Problem details:
Filter these records by the string "computer", copying each line that holds it.

Exercise data:
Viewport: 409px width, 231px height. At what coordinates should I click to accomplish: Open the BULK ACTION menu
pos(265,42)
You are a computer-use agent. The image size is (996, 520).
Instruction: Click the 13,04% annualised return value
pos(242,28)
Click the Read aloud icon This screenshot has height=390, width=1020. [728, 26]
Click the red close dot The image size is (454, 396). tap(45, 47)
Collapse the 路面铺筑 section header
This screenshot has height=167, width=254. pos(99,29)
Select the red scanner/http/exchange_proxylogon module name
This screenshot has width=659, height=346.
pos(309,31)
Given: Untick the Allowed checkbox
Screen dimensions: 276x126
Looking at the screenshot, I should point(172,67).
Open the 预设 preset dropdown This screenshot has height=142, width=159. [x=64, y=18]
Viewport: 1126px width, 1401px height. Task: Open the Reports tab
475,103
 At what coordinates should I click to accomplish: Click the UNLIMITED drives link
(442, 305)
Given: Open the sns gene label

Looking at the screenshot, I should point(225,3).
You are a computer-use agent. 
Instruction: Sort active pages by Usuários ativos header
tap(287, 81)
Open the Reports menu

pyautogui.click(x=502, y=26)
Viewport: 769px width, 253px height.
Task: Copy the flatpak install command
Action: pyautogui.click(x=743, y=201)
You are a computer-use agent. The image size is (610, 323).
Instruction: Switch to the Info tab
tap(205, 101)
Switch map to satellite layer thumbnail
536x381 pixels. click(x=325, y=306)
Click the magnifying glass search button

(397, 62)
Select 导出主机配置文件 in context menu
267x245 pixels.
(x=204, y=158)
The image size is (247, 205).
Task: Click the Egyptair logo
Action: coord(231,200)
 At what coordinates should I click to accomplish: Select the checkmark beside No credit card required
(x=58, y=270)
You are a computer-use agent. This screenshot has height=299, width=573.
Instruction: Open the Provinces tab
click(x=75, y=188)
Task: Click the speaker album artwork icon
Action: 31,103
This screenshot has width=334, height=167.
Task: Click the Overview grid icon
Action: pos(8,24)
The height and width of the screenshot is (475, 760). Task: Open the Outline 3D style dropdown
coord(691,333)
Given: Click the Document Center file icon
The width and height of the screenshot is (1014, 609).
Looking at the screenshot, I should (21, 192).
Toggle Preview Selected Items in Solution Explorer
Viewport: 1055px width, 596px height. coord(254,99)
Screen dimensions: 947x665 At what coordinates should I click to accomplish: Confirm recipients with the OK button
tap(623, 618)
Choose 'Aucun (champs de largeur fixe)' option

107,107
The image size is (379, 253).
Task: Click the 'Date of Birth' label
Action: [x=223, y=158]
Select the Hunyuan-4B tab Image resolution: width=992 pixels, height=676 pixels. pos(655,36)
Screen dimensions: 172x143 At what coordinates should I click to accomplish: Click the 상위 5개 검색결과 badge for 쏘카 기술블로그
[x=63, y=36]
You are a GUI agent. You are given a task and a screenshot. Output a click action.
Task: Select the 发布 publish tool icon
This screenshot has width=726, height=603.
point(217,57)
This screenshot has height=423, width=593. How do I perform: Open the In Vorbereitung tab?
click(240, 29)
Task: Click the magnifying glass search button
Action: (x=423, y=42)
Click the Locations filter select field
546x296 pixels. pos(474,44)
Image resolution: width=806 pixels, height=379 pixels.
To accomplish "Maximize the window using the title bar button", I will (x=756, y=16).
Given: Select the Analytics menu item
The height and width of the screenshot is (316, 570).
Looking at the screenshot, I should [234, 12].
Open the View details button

Reply:
You are a computer-use agent. The image size is (996, 520).
You are a computer-use agent. 
You are a computer-use agent. The image size is (610, 323).
You are a computer-use agent. This screenshot has height=299, width=573.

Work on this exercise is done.